Use JWT the Right Way - 0xmohit
https://stormpath.com/blog/jwt-the-right-way
======
jwtadvice
This is a pretty low bar on JWT advice.

Here are some more:

* Make sure that you use JSON.parse to handle incoming JWT bodies if you are writing custom JS code. Using any eval() derivative function opens up XSS

* If you include any strings from a user into the body of your JWT, for example as part of a claim, you must output encode and input validate that data to make sure the result is a valid JSON object in which only the claim expected was modified (think of inputs such as "my address', exp:'never', username: 'admin").
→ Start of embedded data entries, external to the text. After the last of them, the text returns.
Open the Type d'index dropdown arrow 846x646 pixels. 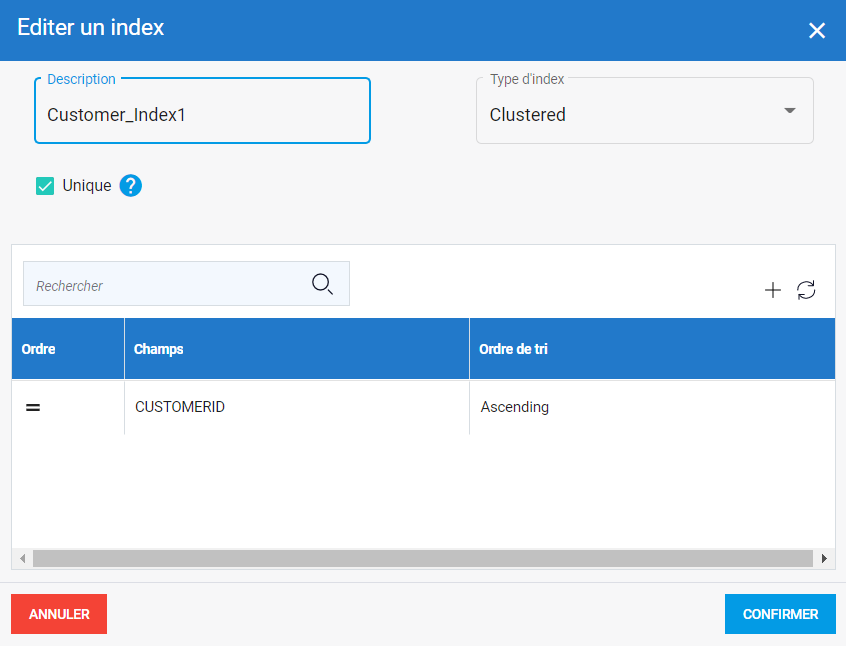[789, 111]
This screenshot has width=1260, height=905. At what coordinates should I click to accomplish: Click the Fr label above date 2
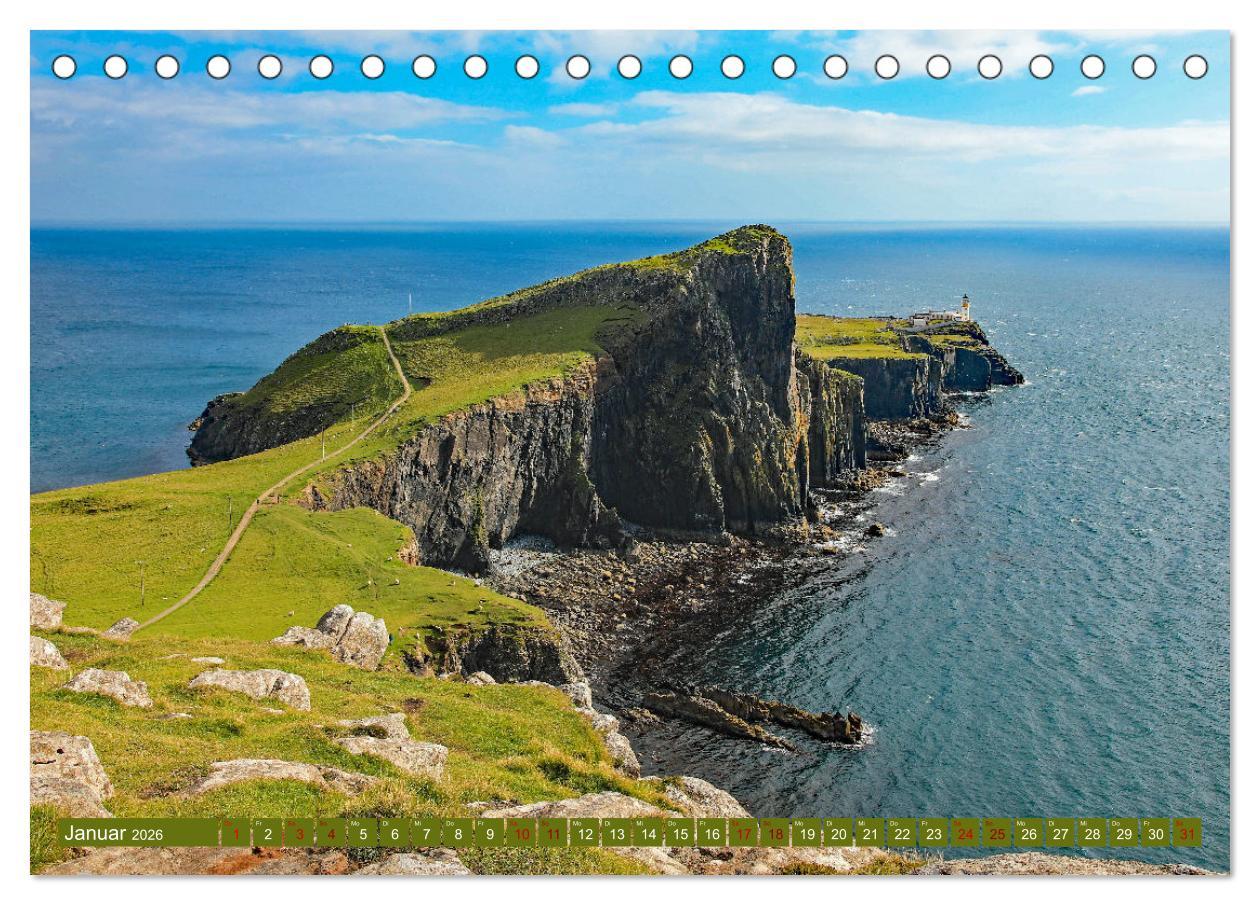pos(260,825)
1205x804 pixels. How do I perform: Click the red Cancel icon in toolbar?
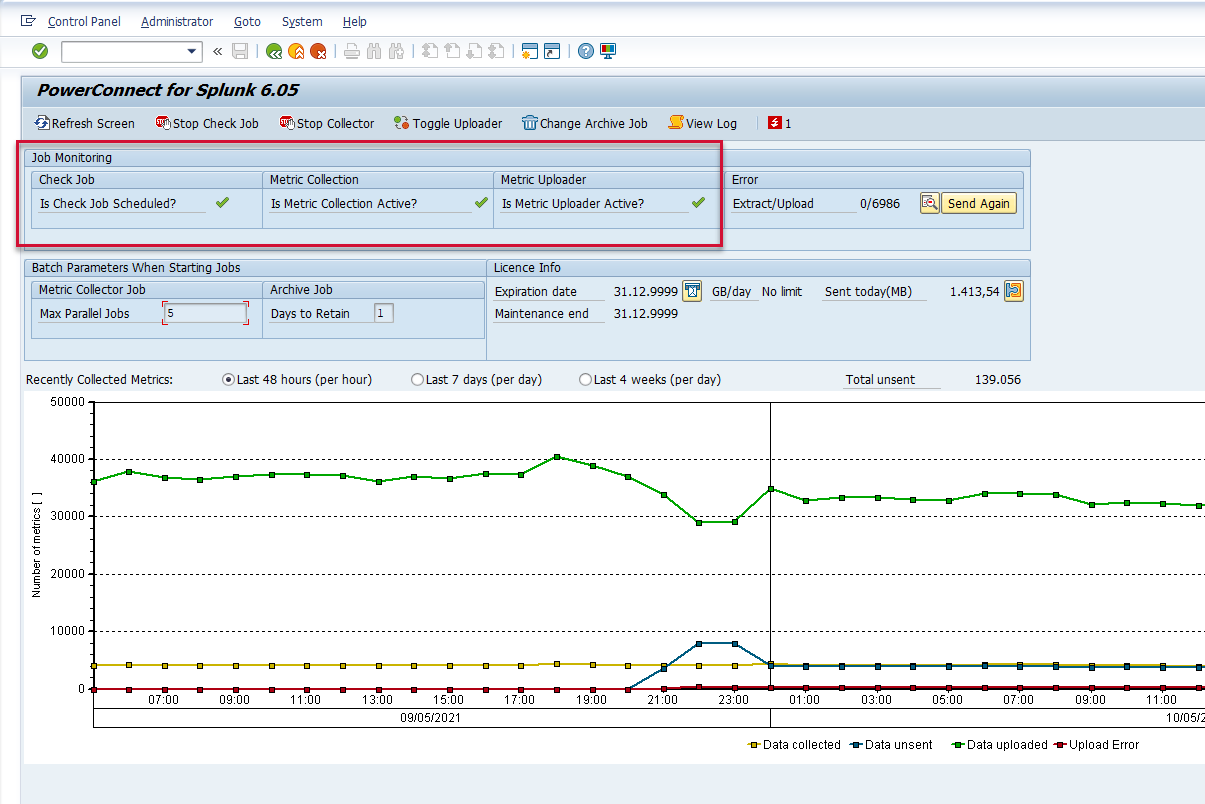coord(318,51)

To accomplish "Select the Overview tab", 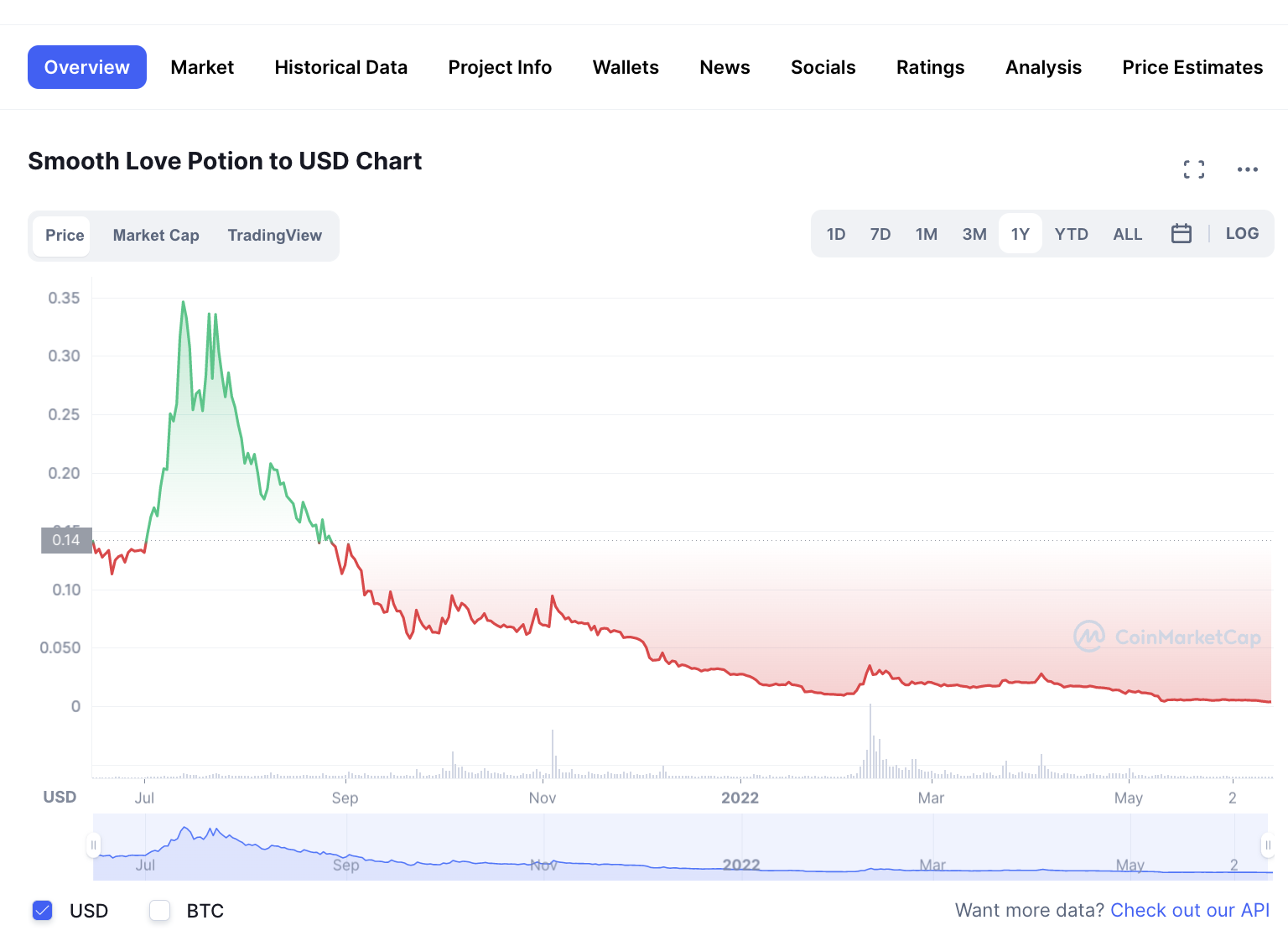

* Your server side code must actually check the claims inside your JWTs. This is really an awfully common thing not to do.

* If using access tokens (or other such tokens), know that there are two tokens, an id_token and an access_token. Endpoints may expect both, so that they can use the id_token to obtain a principle and access_token for credentials. It is important that the server code checks that these tokens belong together (at_hash for access_tokens, st_hash for security_tokens). Otherwise the theft of a user id_token implies a malicious user can auth with it even if their access_token is for a different user.

* Look for open redirects in your JWT-application, fiercely enforce CORS, etc policies. Know that session fixation attacks plague OpenID Connect, OAuth, etc.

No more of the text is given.